Hi,
At 11:52 AM 10/2/98 GMT, Brian J Beesley wrote:
>I think the critical point which I don't quite understand is,
>do you do the shift in k bits & shift out 2k bits for each iteration
No. The shift is only done before the first iteration.
>I understand that the overhead is minimal, but is there
>really going to be anything left in the result field after you've
>thrown away all those bits ... there's only N bits in the
>whole residual!
The beauty of operating mod 2^p-1. You don't lose any bits, they simply
wrap around and become the least-significant-bits. In assembler terms,
it's like a rotate instruction rather than a shift instruction.

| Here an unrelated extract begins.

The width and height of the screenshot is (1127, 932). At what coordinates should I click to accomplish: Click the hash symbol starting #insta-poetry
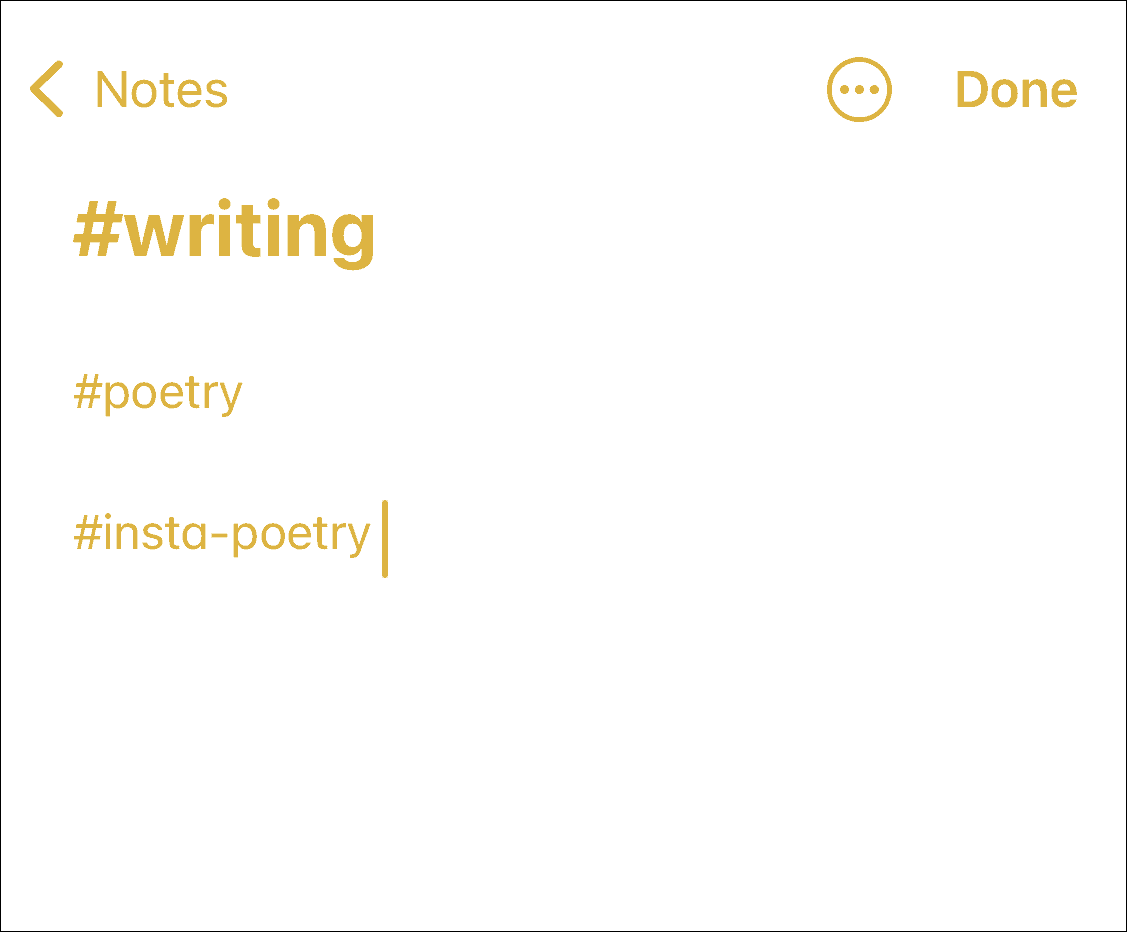pyautogui.click(x=87, y=534)
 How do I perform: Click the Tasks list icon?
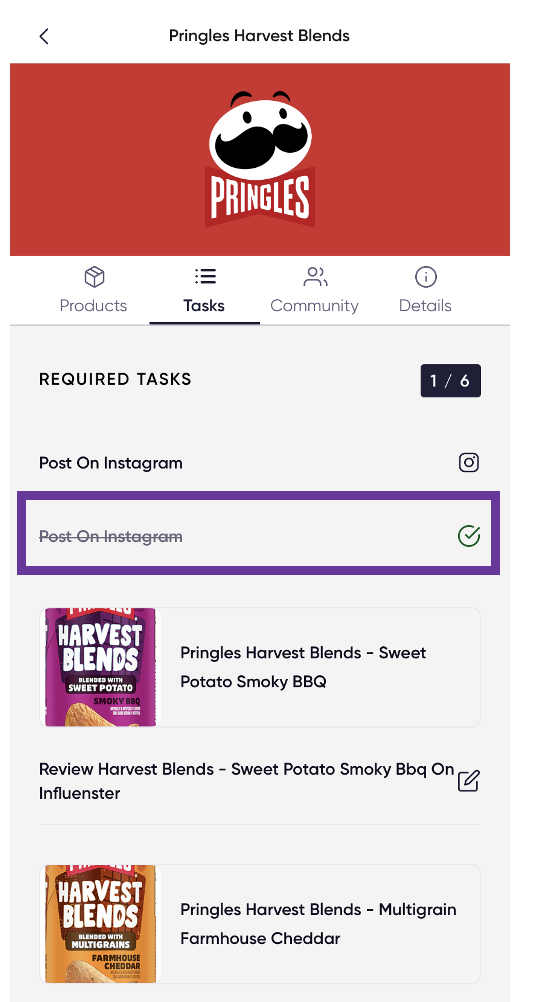pos(205,277)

>George, you are a *real* expert in this area
You are too kind. I feel confident when the heavyweights like
Richard Crandall and Peter Montgomery don't see any problems.
>On an operational matter, IMHO it might be a good policy to have
>"classic" Pentiums prefer double checks whilst PIIs prefer primary
>tests - or have the break-point based on CPU speed (150 MHz?)
The default will be: Less than a P50 you get factoring. Less than a P133
you get double-checking.
Someone suggested increasing the P133 break-point over time (exponents
get harder and new machines get faster). So a year from now version 17 will
get double-checking assignments for P200 machines and below.
As before, this default behavior can be overridden.